Identification of TMEM115 as a tumor suppressor gene and clinical prognostic factor that influences TERT expression in pancreatic cancer.

The catalytic component of telomerase, telomerase reverse transcriptase (TERT), is reactivated in immortalized cells and plays a crucial role in cancer development. Pancreatic cancer (PC) is frequently associated with loss of heterozygosity on the short arm of human chromosome 3. In a previous study, chromosome engineering experiments in PC suggested that putative tumor suppressor genes (TSGs) that act through TERT regulation are present on the 3p21.3 region. Here, we performed functional analysis using a human artificial chromosome (HAC) carrying only the 3p21.3 region (3p21.3-HAC) to directly clarify if TSGs are contained in the 3p21.3 region. We observed reduced TERT transcription following the introduction of 3p21.3-HAC into PC cells. Furthermore, to identify the specific TSGs functioning via TERT regulation in the 3p21.3 region, we performed RNA sequencing analysis using mouse Tert (mTert)-expressing murine LTPA PC cells containing either 3p21.3-HAC or the empty HAC vector. Through this analysis, we identified transmembrane protein 115 (TMEM115) as a novel TSG. Furthermore, both human TERT (hTERT) and mTert transcription can be suppressed by TMEM115. Thus, TMEM115 may contribute to PC development by functioning as a novel telomerase regulating factor via influencing TERT expression.

## Directions
1. Answer these questions from the TMEM115 abstract:
(a) Which chromosome arm often shows loss of heterozygosity in pancreatic cancer?
(b) What happened to TERT transcription once 3p21.3-HAC was introduced into pancreatic cancer cells?
(c) Which cells were used for the RNA sequencing analysis?
2. In the TMEM115 abstract, rewrite the paragraph beginning "The catalytic component of telomerase" as a short list that keeps its main facts.
3. According to the TMEM115 abstract, why did the researchers carry out the functional analysis with a human artificial chromosome carrying only the 3p21.3 region? Answer in one to three sentences.
The material that follows has no connection to the TMEM115 abstract.

## Supplied records

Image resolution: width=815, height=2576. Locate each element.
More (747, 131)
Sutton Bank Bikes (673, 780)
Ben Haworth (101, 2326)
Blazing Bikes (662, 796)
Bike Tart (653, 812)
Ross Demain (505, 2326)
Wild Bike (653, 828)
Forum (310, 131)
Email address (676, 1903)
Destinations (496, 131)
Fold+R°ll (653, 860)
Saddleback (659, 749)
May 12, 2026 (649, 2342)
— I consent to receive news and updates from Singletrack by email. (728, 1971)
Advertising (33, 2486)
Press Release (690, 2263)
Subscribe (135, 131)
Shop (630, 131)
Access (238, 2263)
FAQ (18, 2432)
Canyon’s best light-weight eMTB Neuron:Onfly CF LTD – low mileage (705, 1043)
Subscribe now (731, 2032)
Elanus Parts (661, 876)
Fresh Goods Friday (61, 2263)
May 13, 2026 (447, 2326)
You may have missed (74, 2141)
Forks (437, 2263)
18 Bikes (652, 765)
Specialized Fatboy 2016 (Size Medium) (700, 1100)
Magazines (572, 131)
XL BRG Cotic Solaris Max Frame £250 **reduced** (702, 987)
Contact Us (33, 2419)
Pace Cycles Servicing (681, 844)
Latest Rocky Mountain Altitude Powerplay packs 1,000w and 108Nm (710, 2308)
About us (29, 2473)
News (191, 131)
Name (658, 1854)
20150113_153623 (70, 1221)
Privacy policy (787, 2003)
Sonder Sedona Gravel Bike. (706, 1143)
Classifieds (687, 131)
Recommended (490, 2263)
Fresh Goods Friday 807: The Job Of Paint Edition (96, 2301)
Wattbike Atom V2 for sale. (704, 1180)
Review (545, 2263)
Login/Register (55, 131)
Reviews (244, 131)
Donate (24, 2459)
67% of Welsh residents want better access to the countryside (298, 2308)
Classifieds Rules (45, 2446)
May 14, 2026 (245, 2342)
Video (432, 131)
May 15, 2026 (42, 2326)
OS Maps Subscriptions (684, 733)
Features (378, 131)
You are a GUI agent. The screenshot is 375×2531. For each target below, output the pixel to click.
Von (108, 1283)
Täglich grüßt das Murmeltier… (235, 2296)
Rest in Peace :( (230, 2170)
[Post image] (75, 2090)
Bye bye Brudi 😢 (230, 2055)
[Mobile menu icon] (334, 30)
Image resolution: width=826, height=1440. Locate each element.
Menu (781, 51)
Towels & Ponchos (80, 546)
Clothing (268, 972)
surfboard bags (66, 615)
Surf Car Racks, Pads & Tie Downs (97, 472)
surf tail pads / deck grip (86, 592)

## Answers to the exercises
1.
(a) The short arm of human chromosome 3.
(b) TERT transcription was reduced.
(c) Mouse Tert (mTert)-expressing murine LTPA pancreatic cancer cells that contained either 3p21.3-HAC or the empty HAC vector.

2.
- TERT, the catalytic component of telomerase, is reactivated in immortalized cells and plays a crucial role in cancer development.
- Pancreatic cancer often shows loss of heterozygosity on the short arm of chromosome 3. Earlier chromosome engineering work pointed to putative tumor suppressor genes acting through TERT regulation in the 3p21.3 region.
- Introducing a human artificial chromosome carrying only 3p21.3 (3p21.3-HAC) into pancreatic cancer cells reduced TERT transcription.
- RNA sequencing of mTert-expressing murine LTPA cells, carrying either 3p21.3-HAC or the empty vector, identified TMEM115 as a novel tumor suppressor gene.
- TMEM115 can suppress both human TERT and mouse Tert transcription. It may contribute to pancreatic cancer development as a novel telomerase-regulating factor by influencing TERT expression.

3. They used the 3p21.3-HAC to directly clarify whether tumor suppressor genes are contained in the 3p21.3 region. An earlier study had only suggested that putative tumor suppressor genes acting through TERT regulation are present there.